Learned counsel adverted to the definition of “import licence” under section 3 subsection (3) of the Finance Act. 1981 and submitted that the alleged importation of sardine by the appellant, using the import licence handed over to the appellant by the respondent, is an offence punishable under Section 44 of the Customs and Excise Management Act, 1958.

It is true that if in an action of contract it clearly appears from the statement of claim that there is no contract between the plaintiff and the defendant or there is no contract which is valid in law or the contract is illegal, the statement of claim will be struck out by virtue of Order 22 rule 4 of the High Court of Lagos State (Civil Procedure) Rules; See South Hertoll Coal Co. v Haswell, (1898) 1 Ch. 465, Humphreys v Polak & Anor., (1901) 2 K.B. 385; Shaw v. Shaw, (1965) 1 W.L.R. 537; (1965) 1 All E.R. 638 C.A.

As has been shown, the question whether or not a reasonable cause of action existed in the statement of claim filed by the respondent is a question of fact based on the circumstances of the transaction between the appellant and the respondent. Both Segun J. and the learned justices of the Court of Appeal have concurrently found that a reasonable cause of action has been disclosed by the pleadings. That is that there is a chance that the cause of action. as disclosed by the statement of claim, might succeed. It has been held in Carl Zeiss Stiftung v Rayner & Keeler Ltd…(No.3), (1970) CH. 506; (1969) 3 W.L.R. 991 and Gleeson v. J. Wippel & Co., (1977) 1 W.L.R. 510 at p. 518 that the power to strike out any pleading or any part of a pleading under Order 18 rule 19 of the English Rules of Supreme Court, (which is similar to Order 22 rule 4 of the High Court of Lagos State (Civil Procedure) Rules. Cap.52) is not mandatory but permissive and the power confers a discretionary jurisdiction to be exercised having regard to the quality and all the circumstances relating to the pleadings. Although the appellant’s line of argument is that no reasonable cause of action has been revealed by the statement of claim, the argument has not been accepted by the lower courts. Having regard to the averments in the statement of claim. I am satisfied that the lower courts were right in finding that a reasonable cause of action has been shown by the respondent. It appears clearly from the statement of claim that there was a contract between the parties for the respondent to provide the licence to import sardine and for the appellant to finance the importation of the sardine. The profit to be made and which the respondent alleged had been made, was to be shared between the parties but this was not done; instead the appellant had kept the profit to himself. On the face of the statement of claim, as pleaded in paragraphs 9 and 10, quoted above, there was prima facie no illegality as contested by Mr. Mbanefo. I, therefore, see no reason or any special circumstance to warrant any interference by this Court with the exercise of the discretionary power of the High Court or the confirmation of the exercise of the discretion by the Court of Appeal – See University of Lagos & Anor v M.I. Aigoro, (1985) 1 N.W.L.R. 143 at p.148; and University of Lagos v Olaniyan, (1985) 1 N.W.L.R. 1156 at p.163.
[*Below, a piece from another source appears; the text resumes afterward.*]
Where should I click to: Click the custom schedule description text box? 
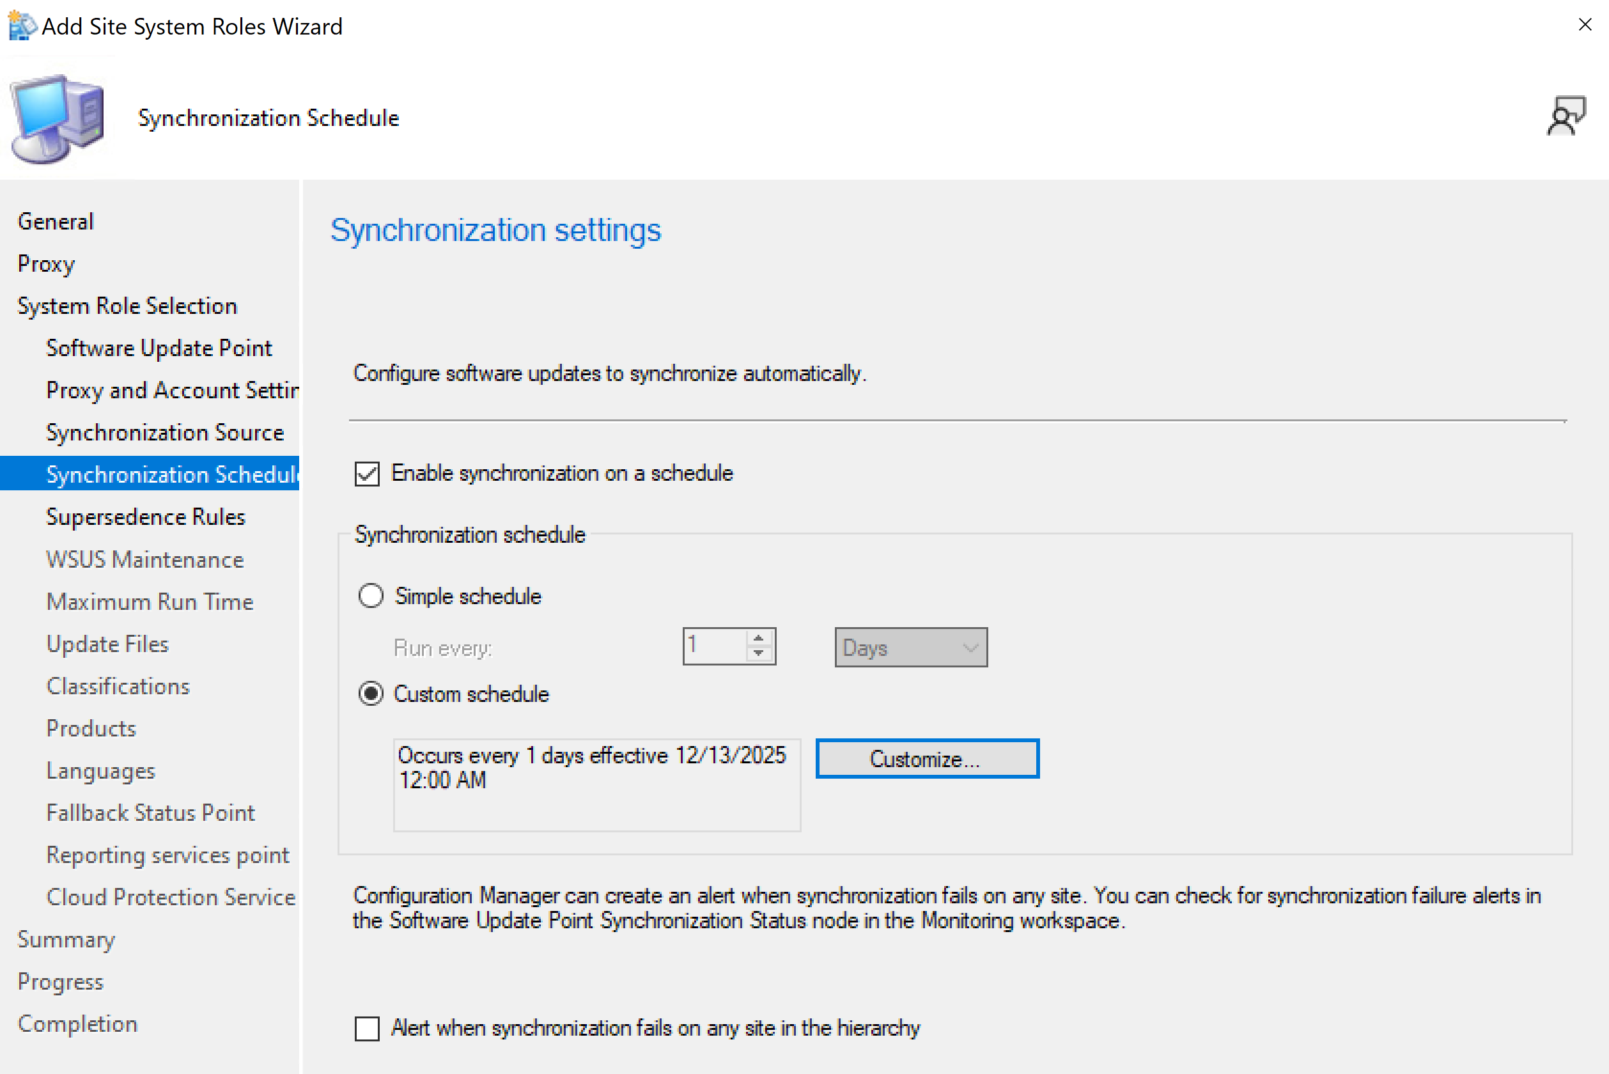[596, 785]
Finally, when this Court heard the argument presented by learned counsel to the appellant, it was decided that it was not necessary to call on Mr. Omowole, learned counsel to the respondent, to reply; and so Mr. Omowole did not address us. I wish however to commend him for the well prepared brief of argument which he filed on behalf of the respondent. I found the brief helpful.

For all the reasons which I have given I have come to the conclusion that there is no merit in this appeal. Accordingly, the appeal is hereby dismissed with N500.00 costs to the respondent.